> WORK TO BE COMPLETED: Write out every one of the rows below without changing a single character.

(Records from a data collection)
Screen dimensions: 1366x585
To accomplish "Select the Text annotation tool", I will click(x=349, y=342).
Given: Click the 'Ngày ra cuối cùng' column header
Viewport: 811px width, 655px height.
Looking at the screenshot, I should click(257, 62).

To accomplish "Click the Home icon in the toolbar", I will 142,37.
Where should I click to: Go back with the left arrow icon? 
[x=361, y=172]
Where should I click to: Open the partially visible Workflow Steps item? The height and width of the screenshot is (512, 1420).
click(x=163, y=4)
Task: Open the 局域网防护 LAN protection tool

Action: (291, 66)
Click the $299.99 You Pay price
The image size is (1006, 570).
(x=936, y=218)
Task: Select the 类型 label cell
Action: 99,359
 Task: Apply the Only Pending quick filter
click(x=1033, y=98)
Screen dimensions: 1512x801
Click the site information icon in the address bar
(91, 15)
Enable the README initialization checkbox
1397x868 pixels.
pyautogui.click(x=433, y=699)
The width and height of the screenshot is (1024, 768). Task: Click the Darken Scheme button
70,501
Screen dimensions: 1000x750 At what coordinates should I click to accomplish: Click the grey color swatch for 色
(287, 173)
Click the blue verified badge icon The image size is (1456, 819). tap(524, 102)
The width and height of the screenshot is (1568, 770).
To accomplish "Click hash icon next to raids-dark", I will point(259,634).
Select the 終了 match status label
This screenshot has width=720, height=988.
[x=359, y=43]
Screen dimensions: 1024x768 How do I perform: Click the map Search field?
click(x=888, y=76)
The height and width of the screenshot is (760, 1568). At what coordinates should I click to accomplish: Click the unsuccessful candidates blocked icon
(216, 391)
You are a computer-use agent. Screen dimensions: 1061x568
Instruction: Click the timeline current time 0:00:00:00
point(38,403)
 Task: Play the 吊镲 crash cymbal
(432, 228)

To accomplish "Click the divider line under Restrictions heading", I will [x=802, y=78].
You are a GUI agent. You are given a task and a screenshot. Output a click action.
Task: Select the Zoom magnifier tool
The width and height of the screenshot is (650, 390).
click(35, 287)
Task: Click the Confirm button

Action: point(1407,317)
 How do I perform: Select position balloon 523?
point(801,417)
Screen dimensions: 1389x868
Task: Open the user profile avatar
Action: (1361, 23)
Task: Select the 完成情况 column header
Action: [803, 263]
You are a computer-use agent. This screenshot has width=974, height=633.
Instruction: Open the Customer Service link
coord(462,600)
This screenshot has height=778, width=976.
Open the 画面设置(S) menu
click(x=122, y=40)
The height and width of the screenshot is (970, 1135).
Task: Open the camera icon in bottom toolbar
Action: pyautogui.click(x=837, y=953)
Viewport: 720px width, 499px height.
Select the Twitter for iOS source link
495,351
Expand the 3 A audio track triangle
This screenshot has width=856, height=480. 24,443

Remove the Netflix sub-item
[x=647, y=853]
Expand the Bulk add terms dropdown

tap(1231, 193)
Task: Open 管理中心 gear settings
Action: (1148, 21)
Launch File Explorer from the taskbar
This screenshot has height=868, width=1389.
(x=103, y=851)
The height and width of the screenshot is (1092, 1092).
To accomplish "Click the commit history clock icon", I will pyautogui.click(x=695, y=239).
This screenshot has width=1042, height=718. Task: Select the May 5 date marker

> REPLY:
Screen dimensions: 1366x585
To accomplish "Select the Text annotation tool", I will click(x=349, y=342).
Given: Click the 'Ngày ra cuối cùng' column header
Viewport: 811px width, 655px height.
Looking at the screenshot, I should click(257, 62).

To accomplish "Click the Home icon in the toolbar", I will 142,37.
Where should I click to: Go back with the left arrow icon? 
[x=361, y=172]
Where should I click to: Open the partially visible Workflow Steps item? The height and width of the screenshot is (512, 1420).
click(x=163, y=4)
Task: Open the 局域网防护 LAN protection tool

Action: (291, 66)
Click the $299.99 You Pay price
The image size is (1006, 570).
(x=936, y=218)
Task: Select the 类型 label cell
Action: 99,359
 Task: Apply the Only Pending quick filter
click(x=1033, y=98)
Screen dimensions: 1512x801
Click the site information icon in the address bar
(91, 15)
Enable the README initialization checkbox
1397x868 pixels.
pyautogui.click(x=433, y=699)
The width and height of the screenshot is (1024, 768). Task: Click the Darken Scheme button
70,501
Screen dimensions: 1000x750 At what coordinates should I click to accomplish: Click the grey color swatch for 色
(287, 173)
Click the blue verified badge icon The image size is (1456, 819). tap(524, 102)
The width and height of the screenshot is (1568, 770).
To accomplish "Click hash icon next to raids-dark", I will point(259,634).
Select the 終了 match status label
This screenshot has width=720, height=988.
[x=359, y=43]
Screen dimensions: 1024x768 How do I perform: Click the map Search field?
click(x=888, y=76)
The height and width of the screenshot is (760, 1568). At what coordinates should I click to accomplish: Click the unsuccessful candidates blocked icon
(216, 391)
You are a computer-use agent. Screen dimensions: 1061x568
Instruction: Click the timeline current time 0:00:00:00
point(38,403)
 Task: Play the 吊镲 crash cymbal
(432, 228)

To accomplish "Click the divider line under Restrictions heading", I will [x=802, y=78].
You are a GUI agent. You are given a task and a screenshot. Output a click action.
Task: Select the Zoom magnifier tool
The width and height of the screenshot is (650, 390).
click(35, 287)
Task: Click the Confirm button

Action: point(1407,317)
 How do I perform: Select position balloon 523?
point(801,417)
Screen dimensions: 1389x868
Task: Open the user profile avatar
Action: (1361, 23)
Task: Select the 完成情况 column header
Action: [803, 263]
You are a computer-use agent. This screenshot has width=974, height=633.
Instruction: Open the Customer Service link
coord(462,600)
This screenshot has height=778, width=976.
Open the 画面设置(S) menu
click(x=122, y=40)
The height and width of the screenshot is (970, 1135).
Task: Open the camera icon in bottom toolbar
Action: pyautogui.click(x=837, y=953)
Viewport: 720px width, 499px height.
Select the Twitter for iOS source link
495,351
Expand the 3 A audio track triangle
This screenshot has width=856, height=480. 24,443

Remove the Netflix sub-item
[x=647, y=853]
Expand the Bulk add terms dropdown

tap(1231, 193)
Task: Open 管理中心 gear settings
Action: (1148, 21)
Launch File Explorer from the taskbar
This screenshot has height=868, width=1389.
(x=103, y=851)
The height and width of the screenshot is (1092, 1092).
To accomplish "Click the commit history clock icon", I will pyautogui.click(x=695, y=239).
This screenshot has width=1042, height=718. Task: Select the May 5 date marker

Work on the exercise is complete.